Practical consequence: the size of your Postgres backend pool is decoupled from the number of pods you run. You can scale Prisme.ai horizontally (more api-gateway/workspaces/runtime replicas, more runtime worker threads) without changing the load on Postgres — only the number of concurrently executing queries matters, and that is bounded by default_pool_size, not by pods × pool_size.
The MikroORM / pg pools inside each Prisme.ai pod work transparently against transaction-mode PgBouncer; the platform does not use session-scoped features (LISTEN/NOTIFY, advisory locks, SET outside a transaction) that would break it.
What happens when the pool is full
Ifdefault_pool_size=10 and an 11th query arrives concurrently, PgBouncer does not return an error — it queues the request until one of the 10 server connections is released. For Prisme.ai workloads (short auth lookups, RBAC checks, small writes) transactions typically last a few milliseconds, so the queue drains almost instantly even with a small server pool.
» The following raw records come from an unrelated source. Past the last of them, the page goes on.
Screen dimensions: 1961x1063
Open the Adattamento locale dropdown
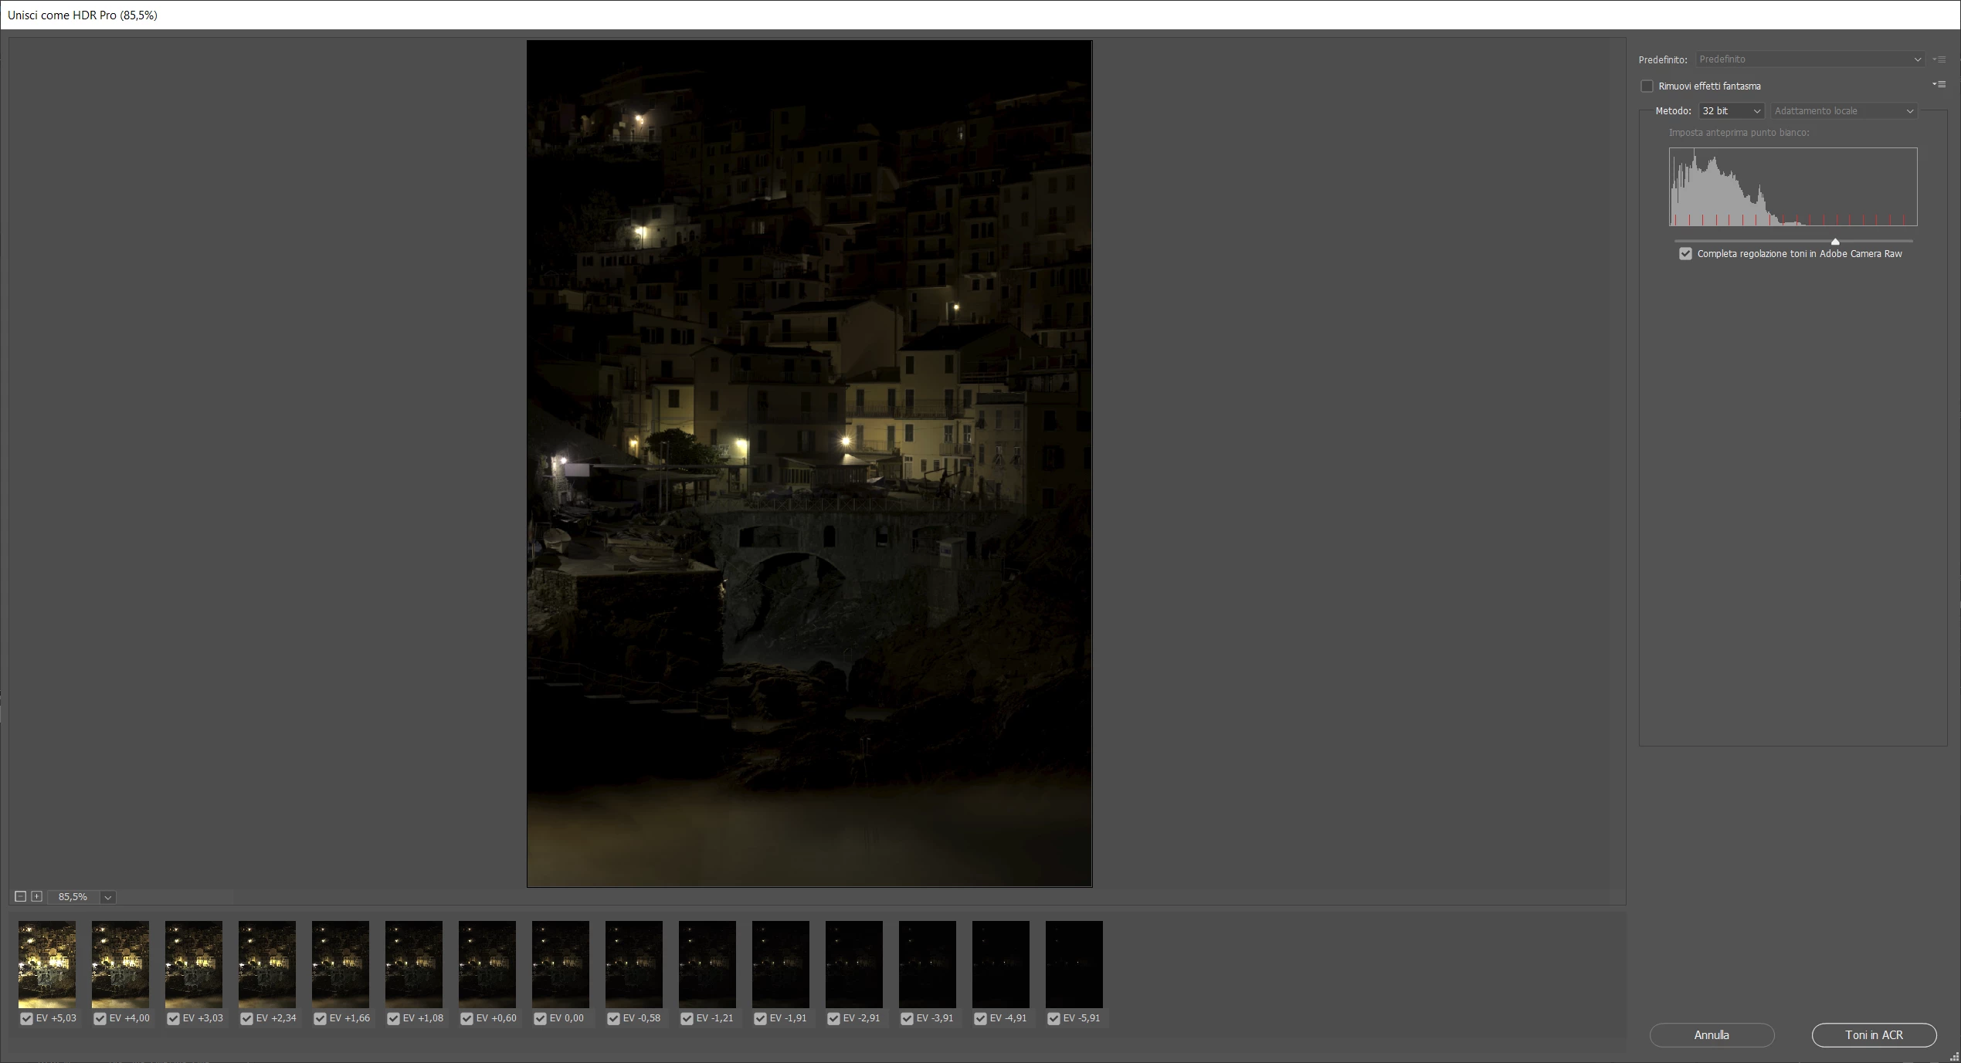pos(1844,111)
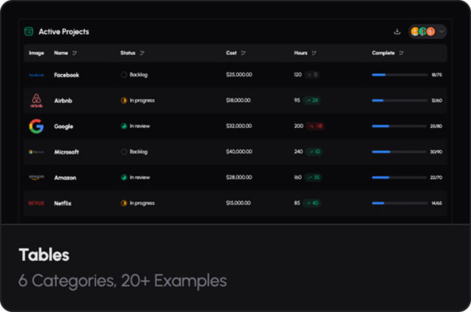Click the Airbnb logo image
The height and width of the screenshot is (312, 471).
(36, 101)
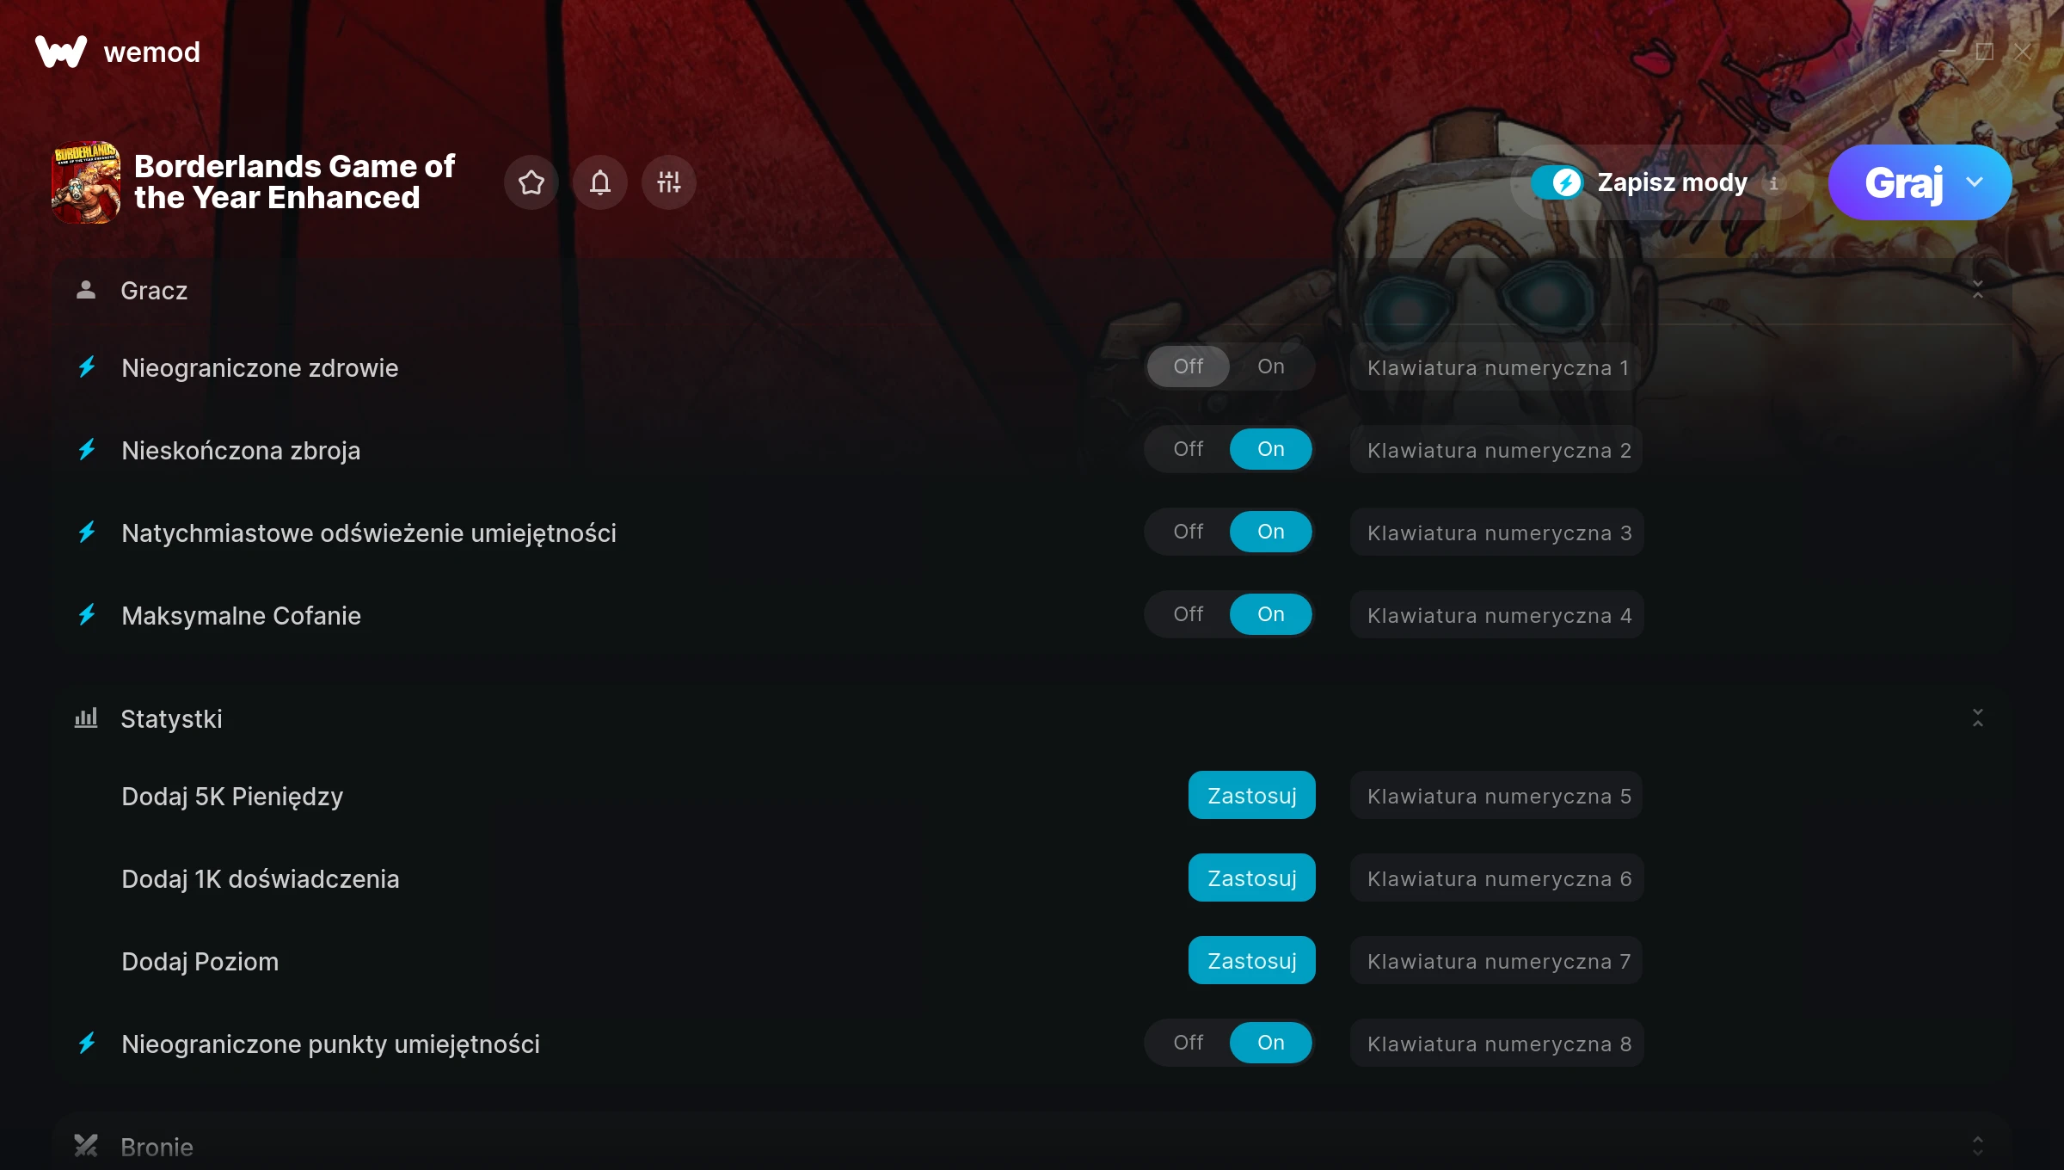The image size is (2064, 1170).
Task: Change hotkey Klawiatura numeryczna 3
Action: click(x=1497, y=533)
A client only sees an error if its wait exceeds query_wait_timeout (default 120s).
So default_pool_size should be read as “max queries simultaneously executing on Postgres” — not “max queries the platform can serve”. The hundreds of client sockets opened by the Prisme.ai pods are absorbed by PgBouncer (max_client_conn, typically set to a few thousand) and never reach Postgres.
Where to deploy it
When self-deploying, the Prisme.ai-side cluster is the most common location: lowest RTT from the client pools, decoupled from the DB lifecycle. Expose PgBouncer as a
Service and point the Helm storage URLs at it instead of at the Postgres host.
When to deploy it
The pattern to watch for is recurring
remaining connection slots are reserved... errors during traffic peaks, even though the Postgres CPU and memory usage stay moderate. That is the signature of connection-slot exhaustion rather than database overload — exactly what PgBouncer is built to absorb.